What is being asked: Transcribe all records below exactly, without images.

Supplied records:
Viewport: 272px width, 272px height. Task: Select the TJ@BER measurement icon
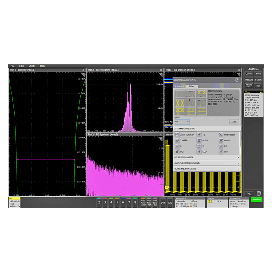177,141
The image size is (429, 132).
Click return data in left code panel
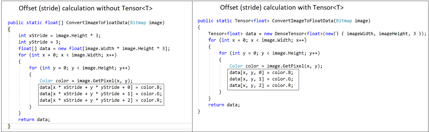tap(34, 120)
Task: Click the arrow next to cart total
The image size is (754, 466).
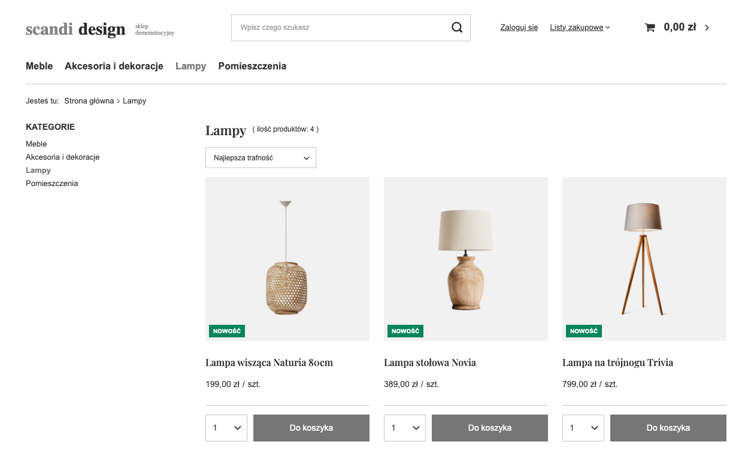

Exercise output:
Viewport: 272px width, 272px height. Task: Select the TJ@BER measurement icon
177,141
The image size is (429, 132).
Click return data in left code panel
tap(34, 120)
Task: Click the arrow next to cart total
The image size is (754, 466).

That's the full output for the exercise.